Recent SEC rules and internal company policies put more RSU grants at risk of clawback. The contract terms are worth reading before you rely on the income.

By VestedGrant Editorial · Reviewed by Priya Raman Srinivasan, CPA, MST · 7 min read · Updated April 21, 2026

A director of engineering at a public payment-processing company had $2.8 million of vested and delivered RSUs in her brokerage account in March 2026. In April, the company announced a financial restatement covering 2024 results. The board activated the company’s clawback policy. Under the policy, any incentive-based compensation received by executive officers during the three-year look-back period was subject to recovery. The director was not technically an executive officer, but the policy language swept in “Section 16 officers and other senior executives designated by the compensation committee.” She was on the designated list. The company demanded repayment of $620,000 of the 2024 vests.
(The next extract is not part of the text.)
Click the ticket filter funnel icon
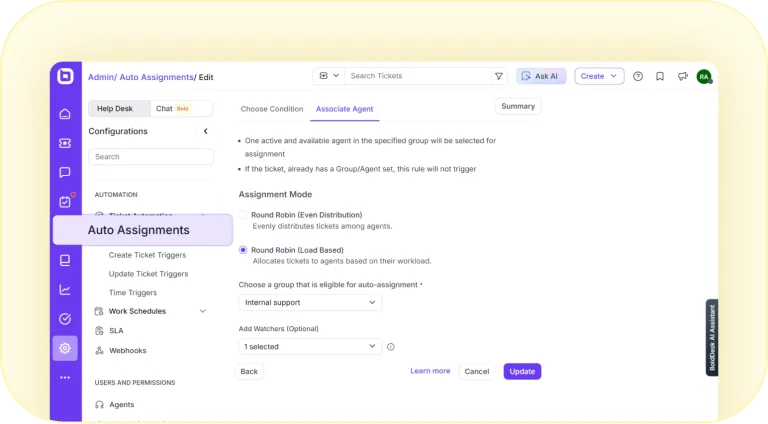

Clawback provisions are no longer a theoretical concern. The SEC’s Rule 10D-1, effective for listed companies as of late 2023, requires issuers to adopt and enforce clawback policies covering specified executive officers. Many companies extended their internal policies beyond the SEC minimum to cover broader populations of senior employees. Reading your grant agreement’s clawback language is now a practical step in understanding the real value of your vested equity.

SEC Rule 10D-1 and Section 954 of Dodd-Frank

Section 954 of the Dodd-Frank Act directed the SEC to adopt rules requiring listed issuers to claw back incentive-based compensation from executive officers following a financial restatement. The SEC adopted final rules under Rule 10D-1 in October 2022, with compliance for listed companies effective in fall 2023.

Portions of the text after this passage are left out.